Every day, more of our decisions are data-driven and our lives become dependent on digital tools —think about the weather and transportation apps on your smartphone. Today, governments produce more data than ever before, yet the Open Data Barometer finds that most countries fail to "use open data to truly change people’s lives for the better." This open data sits unused, and citizens are not able to reap the economic benefits. There is a myriad of payoffs to using government data to tackle complex problems like finding jobs, affordable housing, better schools, and making communities thrive. Open data gives us the power to innovate and be competitive at the local and global level—but how do we unleash the potential to do more with data?

This is where The Opportunity Project lands in our radar. Launched at the White House in 2016 and housed in the U.S. Census Bureau, this data project unlocks data about the neighborhoods where people, live, work, and go to school in the United States. It catalyzes the use of federal and local data sets to identify pockets of opportunity and find existing gaps in economic mobility in communities across the country.
 
The project has yielded over forty new digital tools that help families find affordable housing near jobs and transportation, and support local leaders and businesses with the tools to navigate information and make data-driven decisions. Many of these tools focus overtly on making job markets more efficient by connecting people to jobs.

*Available data:*

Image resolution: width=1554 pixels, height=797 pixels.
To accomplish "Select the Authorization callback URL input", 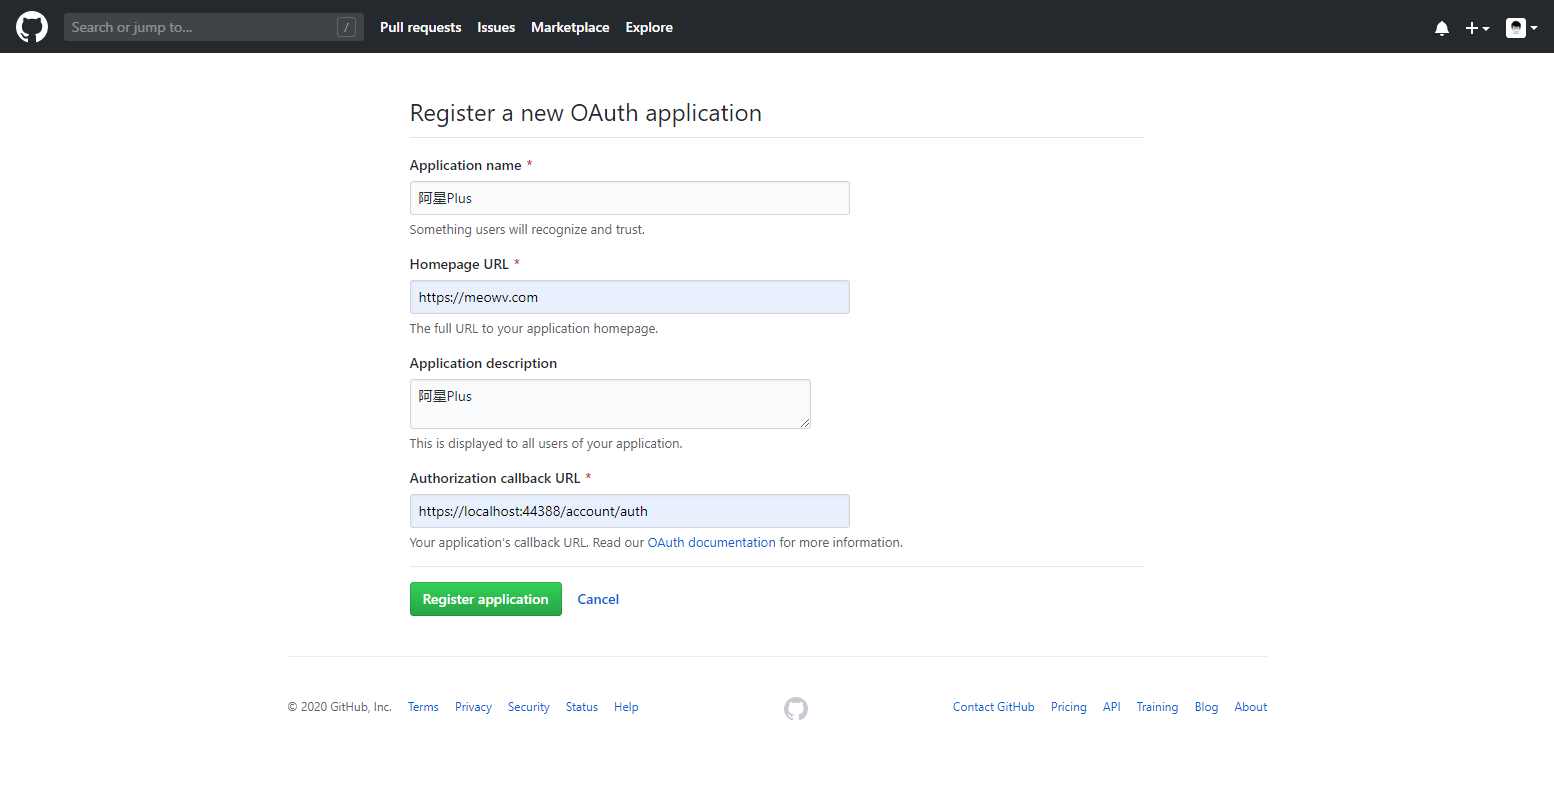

*Exercise set:*
[1] Rewrite the paragraph of the open data passage that begins "This is where The Opportunity Project" as a short bulleted list that keeps its main facts.
[2] Give the open data passage again from "Every day, more" to "more with data?", switching "smartphone" to "phone".
[3] According to the open data passage, why are citizens unable to reap the economic benefits of government data? Answer in one to three sentences.

*Written responses:*
[1]
- The Opportunity Project was launched at the White House in 2016 and is housed in the U.S. Census Bureau.
- It unlocks data about the neighborhoods where people in the United States live, work, and go to school.
- It encourages the use of federal and local data sets to identify pockets of opportunity.
- It also finds gaps in economic mobility in communities across the country.

[2]
Every day, more of our decisions are data-driven and our lives become dependent on digital tools —think about the weather and transportation apps on your phone. Today, governments produce more data than ever before, yet the Open Data Barometer finds that most countries fail to "use open data to truly change people’s lives for the better." This open data sits unused, and citizens are not able to reap the economic benefits. There is a myriad of payoffs to using government data to tackle complex problems like finding jobs, affordable housing, better schools, and making communities thrive. Open data gives us the power to innovate and be competitive at the local and global level—but how do we unleash the potential to do more with data?

[3] Governments produce more data than ever, but most countries fail to use open data to improve people's lives. Because the open data sits unused, citizens do not get its economic benefits.